FHC, “julga” que crime de corrupção é mais grave do que caixa dois

.

.

Segundo Fernando Henrique Cardoso:

“[… No importante debate travado pelo país distinções precisam ser feitas. Há uma diferença entre quem recebeu recursos de caixa dois para financiamento de atividades político eleitorais, erro que precisa ser reconhecido, reparado ou punido, daquele que obteve recursos para enriquecimento pessoal, crime puro e simples de corrupção…]”

Parece que o ex-presidente perdeu a oportunidade de dizer um “impropério”. A Odebrecht pagou algo em torno de US$ 3,39 bilhões em caixa dois entre 2006 e 2014, segundo o procurador da república Rodrigo Janot, e que segundo o relator no TSE, a Odebrecht se apropriou do poder público no Brasil.

Essa fala “rupestre”, provavelmente será uma frase com peso semelhante à dita por Paulo Maluf em 1.966 por ocasião campanha para Celso Pitta: “Se ele não for um grande prefeito, nunca mais vote em mim!”. Pitta foi eleito e acabou fazendo uma péssima gestão.

São pérolas de nossas frases ditas por “nossas celebridades” políticas.

Claro que no Brasil a amnésia políticas acomete à maioria dos brasileiros, deixando de lado apenas aos que não entenderam o que foi dito, “um montão de gente portadores de título de eleitor”, que elegem os grandes líderes políticos tal como Dilma, Lula entre outros.

Mas, voltando à análise do sentido da frase, podemos entender que o tal “caixa 2”, é um crime tão nefasto como a mencionada corrupção, pois é filho da mesma mãe: – a corrupção – tão vulgarizada no seio nos nossos ilibados políticos com mandatos neste momento. Dilma foi somente a “gata borralheira” que infelizmente galgou o cargo de presidente do nosso Brasil, prejudicando a cada um de nós. (claro que não foi carreira solo)
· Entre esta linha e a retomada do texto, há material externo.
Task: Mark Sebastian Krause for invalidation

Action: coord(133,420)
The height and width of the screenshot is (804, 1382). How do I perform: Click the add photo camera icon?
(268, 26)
Se as poderosas empreiteiras conseguem contatos/tratos suficientes para alterar o valor dos contratos para com o Estado e empresas estatais, e, a partir daí alteram, multiplicando por n o valor dos contratos estabelecidos; isso é corrupção.

Depreende-se que tanto faz se as doações para o caixa dois sejam legítimas ou ilegítimas; se oriundas diretamente da propina amealhada ou do próprio faturamento, em tese, legal. O faturamento em si, foi faturado fiscalmente lançado, teve os impostos recolhidos (ou sonegados) e doados aos partidos políticos em forma de doação partidária para os partidos cujos políticos foram vendidos aos interesses de seus patrocinadores.

Esses valores superfaturados, absurdos, pagos por pseudos serviços deixaram de ser aplicados onde deveriam; saúde, educação, segurança pública e por aí vai; isso é corrupção.

Não basta só considerar apenas o valor denominado “propina”, mas sim TODO “farturamento” da referida empresa. Nós que recolhemos os tributos temos os nossos direitos esbulhados pelos criminosos de plantão, lá nos palácios da política. (ironicamente, os governos são sediados em palácios)

Sendo o faturamento fruto de atos ilícitos, todo valor do faturamento, por consequência, é ilícito.

Agora, a tese de FHC que caixa dois não é um crime de “corrupção”, somente seria verdadeira, se fosse uma doação legal, praticado por uma empresa legal, com faturamento legal e que não EXIGISSE algo em troca pelo patrocínio político.